Jean-Louis (Jean-Louis Trintignant) is the modern prince of the nouvelle vague. He is a disturbingly handsome man, boyish yet stoic, and has a voice so plutonic, it could sear a woman’s soul. He is steadfast in his Catholicism, world-view and the woman he wants to marry; that is, until he meets up with an old friend Vidal (Antoine Vitez) and spends an unplanned night with the beautiful and open-minded, divorcee, Maud (Françoise Fabian).

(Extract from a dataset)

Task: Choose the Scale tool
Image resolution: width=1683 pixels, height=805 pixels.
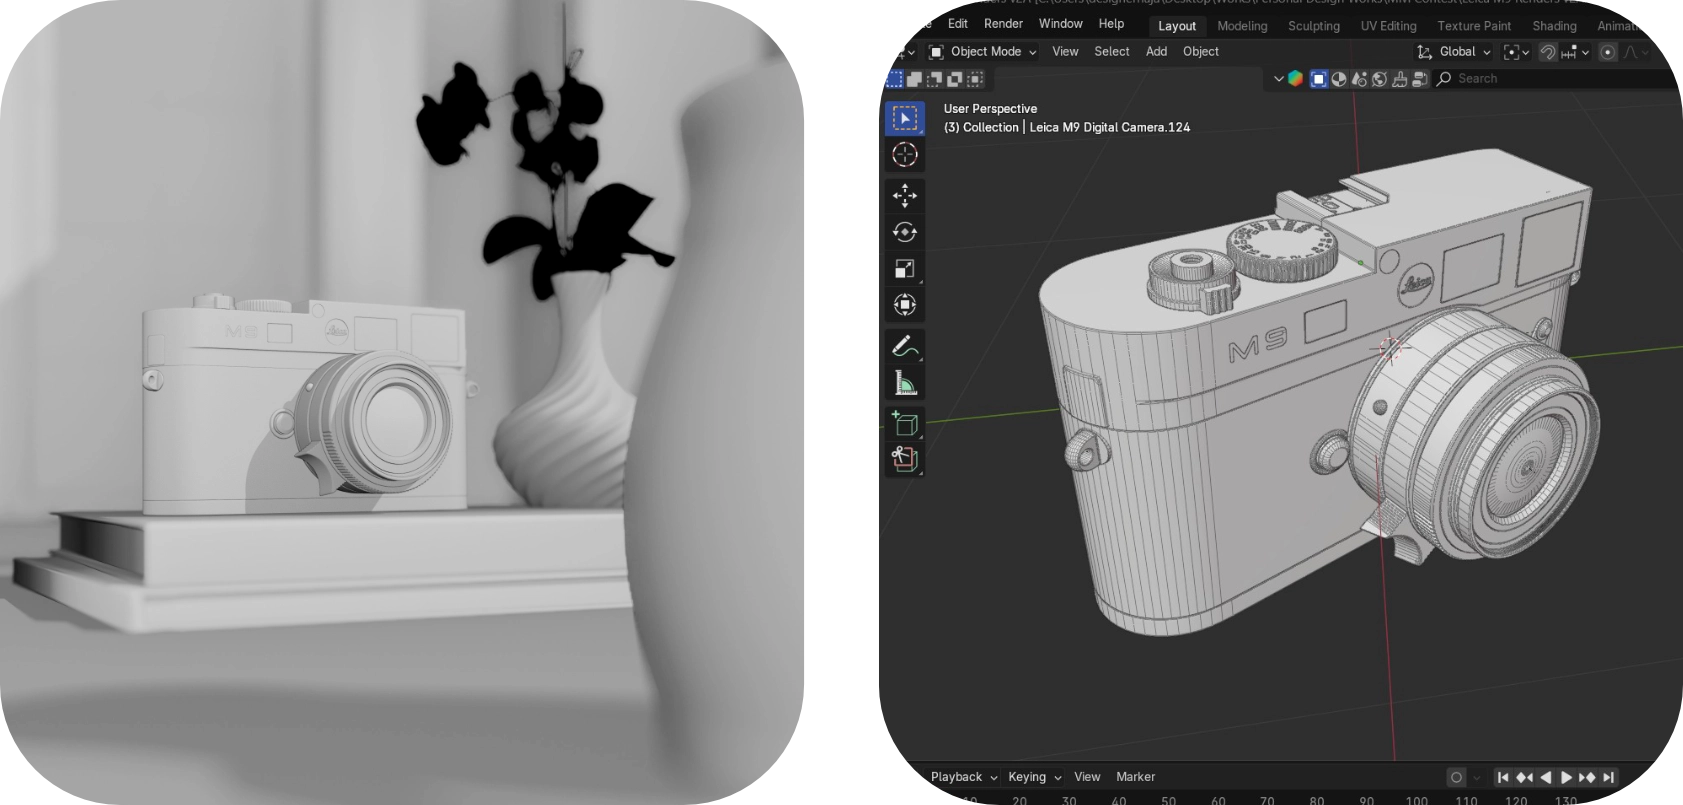Action: pyautogui.click(x=905, y=269)
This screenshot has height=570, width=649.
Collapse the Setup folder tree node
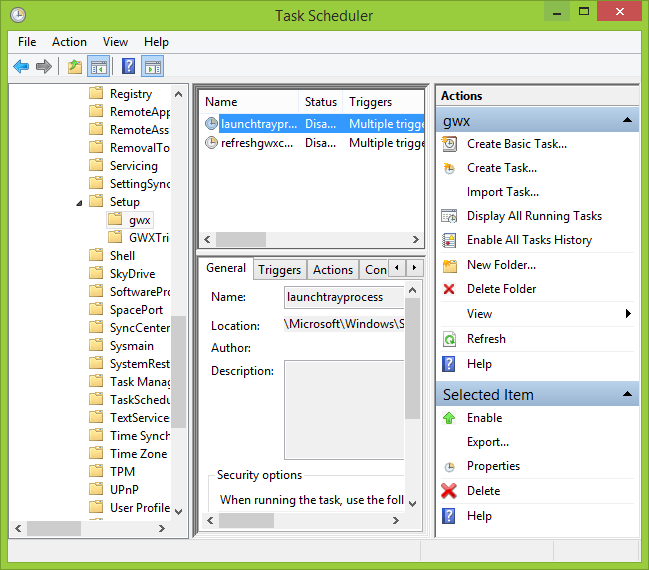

In the meditative, opening scene, Jean-Louis presents as a bachelor man, comforted by the rituals of the Catholic Mass. He stands in church, listening intently to the Priest, with half an eye on the beautiful, blonde Françoise (Marie-Christine Barrault). Director Eric Rohmer allows the camera to linger on Françoise in an almost worshipful way, as though she is a statue of the Madonna. After Mass, Jean-Louis follows her, not on a horse with a slipper in his hand, but in his car, as she speeds through the town on her scooter. Of course, he loses her. But that won’t deter Jean-Louis: he is hooked and is determined to meet her again.
Jean-Louis bumps into Vidal, an old friend and the two discuss Marxism and Pascal’s Wager (the pragmatic position that if a person believes in God, and he turns out to exist, then he gains an eternity, and if God doesn’t exist, then the person loses nothing). Vidal invites Jean-Louis to dine with Maud and the three commence their evening of intellectual discussion and flirtation. When Vidal eventually leaves for the evening, Maud attempts a compelling seduction; she tests Jean-Louis’s principles and making him forget, for a short time, the blonde on the scooter. After all, he claims, in that deep, gently nasal voice: ‘chasing girls does not remove you from God’ or interrupt his pursuit of saintliness.
Despite its muscular intellectualism Ma Nuit Chez Maud’s great beauty rests in Rohmer’s characteristic adoration and respect for the characters’ meandering thoughts and inconsistencies. It is the fact that they may say one thing, and do another that gives them their humanity. Rohmer directs with a respectful distance, allowing Maud, Vidal and Jean-Louis to breathe and form through their cool reasoning, jealousies and desire. Rohmer refuses to judge them, and neither do we. Discussing love, desire, religion and philosophy are as crucial to their existence as breakfast and a cigarette.